Mo's Algorithm
Introduction
Mo’s Algorithm is an offline algorithm optimization technique to answer multiple range queries on a static array. It employs an idea from the sqrt-decomposition technique, enabling us to answer each query averagely in $O\left( \sqrt{N} \right)$ time.
Explanation
Mo’s Algorithm can handle multiple range queries on a static array sorting the queries. The queries should be able to be computed by adding or removing elements from the current range so that we can move the start and end pointers of the range to answer each query. We here use an idea from the sqrt-decomposition technique; dividing the array into blocks of size approximately $\sqrt{N}$, and sorting the queries first by the block of their start position, and then by their end position.

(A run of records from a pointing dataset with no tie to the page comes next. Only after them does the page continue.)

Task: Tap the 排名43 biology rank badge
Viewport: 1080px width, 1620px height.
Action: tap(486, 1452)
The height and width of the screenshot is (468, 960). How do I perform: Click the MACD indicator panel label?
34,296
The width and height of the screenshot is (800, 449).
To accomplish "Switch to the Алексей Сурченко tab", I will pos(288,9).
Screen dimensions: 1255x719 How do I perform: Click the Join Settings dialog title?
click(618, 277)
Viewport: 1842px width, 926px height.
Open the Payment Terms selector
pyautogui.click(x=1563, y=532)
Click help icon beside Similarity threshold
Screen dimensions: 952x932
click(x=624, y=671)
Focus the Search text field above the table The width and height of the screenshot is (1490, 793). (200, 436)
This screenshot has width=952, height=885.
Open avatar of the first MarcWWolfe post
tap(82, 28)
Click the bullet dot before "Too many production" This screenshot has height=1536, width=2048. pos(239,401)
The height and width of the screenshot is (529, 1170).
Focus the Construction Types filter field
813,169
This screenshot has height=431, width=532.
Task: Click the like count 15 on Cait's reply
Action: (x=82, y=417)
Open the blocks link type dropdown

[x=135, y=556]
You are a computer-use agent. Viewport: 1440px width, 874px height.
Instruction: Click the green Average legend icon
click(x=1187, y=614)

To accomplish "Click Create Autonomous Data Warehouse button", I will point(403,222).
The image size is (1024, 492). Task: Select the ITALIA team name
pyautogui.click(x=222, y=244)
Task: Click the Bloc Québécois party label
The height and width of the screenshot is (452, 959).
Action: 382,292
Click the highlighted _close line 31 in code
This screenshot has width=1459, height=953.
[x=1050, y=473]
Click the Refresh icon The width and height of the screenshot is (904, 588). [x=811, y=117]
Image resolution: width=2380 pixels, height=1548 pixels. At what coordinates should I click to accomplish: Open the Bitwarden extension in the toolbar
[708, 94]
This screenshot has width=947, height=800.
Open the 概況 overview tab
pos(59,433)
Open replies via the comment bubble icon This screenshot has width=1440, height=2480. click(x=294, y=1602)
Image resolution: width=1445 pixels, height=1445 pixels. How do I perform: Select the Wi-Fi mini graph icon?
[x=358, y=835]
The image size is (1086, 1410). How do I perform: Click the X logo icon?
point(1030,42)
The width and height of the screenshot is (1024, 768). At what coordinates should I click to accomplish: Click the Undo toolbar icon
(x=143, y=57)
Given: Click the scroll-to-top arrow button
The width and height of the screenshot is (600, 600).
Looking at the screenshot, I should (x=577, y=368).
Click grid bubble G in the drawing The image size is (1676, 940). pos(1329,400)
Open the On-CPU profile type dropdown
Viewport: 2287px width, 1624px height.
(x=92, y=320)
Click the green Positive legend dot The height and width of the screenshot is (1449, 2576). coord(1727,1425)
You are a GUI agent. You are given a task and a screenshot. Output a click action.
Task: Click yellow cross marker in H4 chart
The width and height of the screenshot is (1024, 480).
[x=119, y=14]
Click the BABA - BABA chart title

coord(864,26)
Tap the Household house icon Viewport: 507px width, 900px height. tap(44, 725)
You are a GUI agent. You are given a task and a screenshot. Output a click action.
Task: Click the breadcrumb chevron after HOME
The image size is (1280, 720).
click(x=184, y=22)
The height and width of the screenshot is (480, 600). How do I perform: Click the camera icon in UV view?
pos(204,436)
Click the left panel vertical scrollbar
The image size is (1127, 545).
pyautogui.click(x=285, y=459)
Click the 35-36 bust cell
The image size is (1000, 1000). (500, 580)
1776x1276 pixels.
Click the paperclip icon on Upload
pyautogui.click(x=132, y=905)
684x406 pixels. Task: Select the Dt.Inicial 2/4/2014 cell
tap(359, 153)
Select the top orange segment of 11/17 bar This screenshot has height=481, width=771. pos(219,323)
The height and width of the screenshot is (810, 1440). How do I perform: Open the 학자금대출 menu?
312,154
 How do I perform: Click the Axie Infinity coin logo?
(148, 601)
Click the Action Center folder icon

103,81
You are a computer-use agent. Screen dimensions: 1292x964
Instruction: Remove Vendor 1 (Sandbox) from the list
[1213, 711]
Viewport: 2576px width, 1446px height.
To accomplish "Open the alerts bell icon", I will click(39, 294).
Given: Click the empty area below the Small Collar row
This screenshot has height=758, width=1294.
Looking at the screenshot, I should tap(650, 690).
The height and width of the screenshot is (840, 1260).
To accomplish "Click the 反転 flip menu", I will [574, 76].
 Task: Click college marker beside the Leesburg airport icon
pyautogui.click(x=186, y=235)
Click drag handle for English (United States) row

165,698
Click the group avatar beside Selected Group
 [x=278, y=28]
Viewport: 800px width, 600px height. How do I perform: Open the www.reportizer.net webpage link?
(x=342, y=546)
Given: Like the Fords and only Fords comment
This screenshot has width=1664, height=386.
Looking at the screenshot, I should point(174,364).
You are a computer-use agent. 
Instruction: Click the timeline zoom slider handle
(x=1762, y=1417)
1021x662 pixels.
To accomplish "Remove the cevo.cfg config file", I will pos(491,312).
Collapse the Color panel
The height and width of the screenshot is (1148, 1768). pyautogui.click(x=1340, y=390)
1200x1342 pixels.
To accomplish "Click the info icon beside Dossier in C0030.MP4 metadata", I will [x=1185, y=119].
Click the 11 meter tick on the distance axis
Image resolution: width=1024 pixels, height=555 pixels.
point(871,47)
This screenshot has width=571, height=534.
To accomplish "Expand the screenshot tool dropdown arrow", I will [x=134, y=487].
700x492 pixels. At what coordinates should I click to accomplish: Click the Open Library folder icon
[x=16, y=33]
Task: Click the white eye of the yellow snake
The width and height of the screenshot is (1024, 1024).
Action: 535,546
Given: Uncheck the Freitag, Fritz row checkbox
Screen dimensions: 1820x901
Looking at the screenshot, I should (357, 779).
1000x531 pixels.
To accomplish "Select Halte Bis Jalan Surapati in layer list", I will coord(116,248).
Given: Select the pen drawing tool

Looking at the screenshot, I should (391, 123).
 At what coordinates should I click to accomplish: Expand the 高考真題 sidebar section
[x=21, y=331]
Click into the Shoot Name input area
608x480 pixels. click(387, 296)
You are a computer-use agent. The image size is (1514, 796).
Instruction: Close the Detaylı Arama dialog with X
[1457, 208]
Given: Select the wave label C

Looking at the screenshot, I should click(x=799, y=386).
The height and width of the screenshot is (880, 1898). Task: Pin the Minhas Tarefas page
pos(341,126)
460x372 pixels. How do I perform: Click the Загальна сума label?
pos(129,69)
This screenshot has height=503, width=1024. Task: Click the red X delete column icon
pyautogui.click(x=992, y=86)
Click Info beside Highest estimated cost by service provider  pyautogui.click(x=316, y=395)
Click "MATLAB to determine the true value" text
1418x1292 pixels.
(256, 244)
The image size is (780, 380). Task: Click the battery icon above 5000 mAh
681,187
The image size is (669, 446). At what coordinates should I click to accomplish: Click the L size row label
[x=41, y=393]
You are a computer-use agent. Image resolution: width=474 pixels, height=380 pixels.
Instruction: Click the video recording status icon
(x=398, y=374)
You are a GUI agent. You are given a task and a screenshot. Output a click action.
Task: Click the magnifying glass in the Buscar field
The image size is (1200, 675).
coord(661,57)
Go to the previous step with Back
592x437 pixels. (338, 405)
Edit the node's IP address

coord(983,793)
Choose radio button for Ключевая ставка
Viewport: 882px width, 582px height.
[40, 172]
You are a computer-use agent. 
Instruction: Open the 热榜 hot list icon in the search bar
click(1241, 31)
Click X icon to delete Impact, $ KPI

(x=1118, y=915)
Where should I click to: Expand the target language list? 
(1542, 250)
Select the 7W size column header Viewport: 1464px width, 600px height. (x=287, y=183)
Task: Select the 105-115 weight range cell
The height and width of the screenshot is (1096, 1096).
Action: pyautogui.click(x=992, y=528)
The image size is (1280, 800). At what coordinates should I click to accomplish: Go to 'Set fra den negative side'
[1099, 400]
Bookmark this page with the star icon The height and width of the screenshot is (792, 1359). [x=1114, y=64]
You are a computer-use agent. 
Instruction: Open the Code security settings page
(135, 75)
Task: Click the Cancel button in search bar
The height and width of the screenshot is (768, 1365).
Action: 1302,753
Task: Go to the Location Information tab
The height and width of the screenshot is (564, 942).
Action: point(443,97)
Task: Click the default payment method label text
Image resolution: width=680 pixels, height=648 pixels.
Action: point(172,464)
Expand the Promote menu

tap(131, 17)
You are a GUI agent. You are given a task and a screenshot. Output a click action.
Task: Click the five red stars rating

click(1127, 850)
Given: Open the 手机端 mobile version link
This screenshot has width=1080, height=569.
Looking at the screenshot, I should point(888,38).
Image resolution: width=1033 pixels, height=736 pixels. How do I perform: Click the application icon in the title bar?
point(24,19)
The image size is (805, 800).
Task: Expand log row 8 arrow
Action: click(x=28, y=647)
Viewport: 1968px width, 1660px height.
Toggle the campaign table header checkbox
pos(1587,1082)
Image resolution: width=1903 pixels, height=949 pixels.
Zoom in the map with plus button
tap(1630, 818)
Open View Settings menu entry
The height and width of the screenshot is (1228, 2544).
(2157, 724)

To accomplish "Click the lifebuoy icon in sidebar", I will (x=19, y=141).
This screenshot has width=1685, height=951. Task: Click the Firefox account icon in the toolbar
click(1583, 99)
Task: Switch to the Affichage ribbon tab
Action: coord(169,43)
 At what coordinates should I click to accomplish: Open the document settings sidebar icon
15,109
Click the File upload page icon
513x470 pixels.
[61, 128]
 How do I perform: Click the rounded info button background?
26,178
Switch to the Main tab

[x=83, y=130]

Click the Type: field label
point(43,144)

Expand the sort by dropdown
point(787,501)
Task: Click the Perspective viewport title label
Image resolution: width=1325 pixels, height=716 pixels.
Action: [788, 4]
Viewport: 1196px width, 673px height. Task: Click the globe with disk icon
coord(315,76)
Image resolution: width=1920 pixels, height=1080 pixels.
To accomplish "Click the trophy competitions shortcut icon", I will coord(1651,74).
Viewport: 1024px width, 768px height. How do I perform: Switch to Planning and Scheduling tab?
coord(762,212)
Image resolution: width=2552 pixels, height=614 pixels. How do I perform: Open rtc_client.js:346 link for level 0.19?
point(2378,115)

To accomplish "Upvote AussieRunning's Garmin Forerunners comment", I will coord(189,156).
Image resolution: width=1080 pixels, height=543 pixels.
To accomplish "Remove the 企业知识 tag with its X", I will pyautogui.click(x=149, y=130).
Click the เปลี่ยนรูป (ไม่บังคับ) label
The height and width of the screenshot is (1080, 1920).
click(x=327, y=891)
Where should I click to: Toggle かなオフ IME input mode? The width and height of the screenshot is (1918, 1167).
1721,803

Mathematically speaking, we can answer a query $F([l,r])=F_s(f([l,r]))$ for an array $A=[a_1,\cdots,a_N]$ of size $N$ if $f$ satisfies the following properties:
- $f([l,r+1]) = U_{\rm r}(f([l,r]), a_{r+1})$
- $f([l,r-1]) = D_{\rm r}(f([l,r]), a_r)$
- $f([l-1,r]) = U_{\rm l}(f([l,r]), a_{l-1})$
- $f([l+1,r]) = D_{\rm l}(f([l,r]), a_l)$
where $U_{\rm r}$ and $D_{\rm r}$ are right adding and removing functions, $U_{\rm l}$ and $D_{\rm l}$ are left adding and removing functions respectively. $f$ is a function that maps an range $[l,r]$ to a latent result, and $F_s$ is a function that maps the latent result to the final answer. The functions should satisfy the following properties:
- $D_{\rm r}(U_{\rm r}(f([l,r]), a_{r+1}), a_{r+1}) = U_{\rm r}(D_{\rm r}(f([l,r]), a_r), a_r) = f([l,r])$
- $D_{\rm l}(U_{\rm l}(f([l,r]), a_{l-1}), a_{l-1}) = U_{\rm l}(D_{\rm l}(f([l,r]), a_l), a_l) = f([l,r])$
In other words, for all $x$,
- $U_{\rm r}(\cdot,x) = (D_{\rm r}(\cdot,x))^{-1}$
- $U_{\rm l}(\cdot,x) = (D_{\rm l}(\cdot,x))^{-1}$
This means, after computing $f([l_1,r_1])$, we can compute $f([l_2,r_2])$ by applying $U_{\rm l}$ or $D_{\rm l}$ $\abs{l_2-l_1}$ times and $U_{\rm r}$ or $D_{\rm r}$ $\abs{r_2-r_1}$ times. For the whole set of $Q$ queries, we should minimize the sum of the shifts:
\[ \sum_{q=1}^{Q-1} \abs{l_q-l_{q+1}} + \abs{r_q-r_{q+1}} \]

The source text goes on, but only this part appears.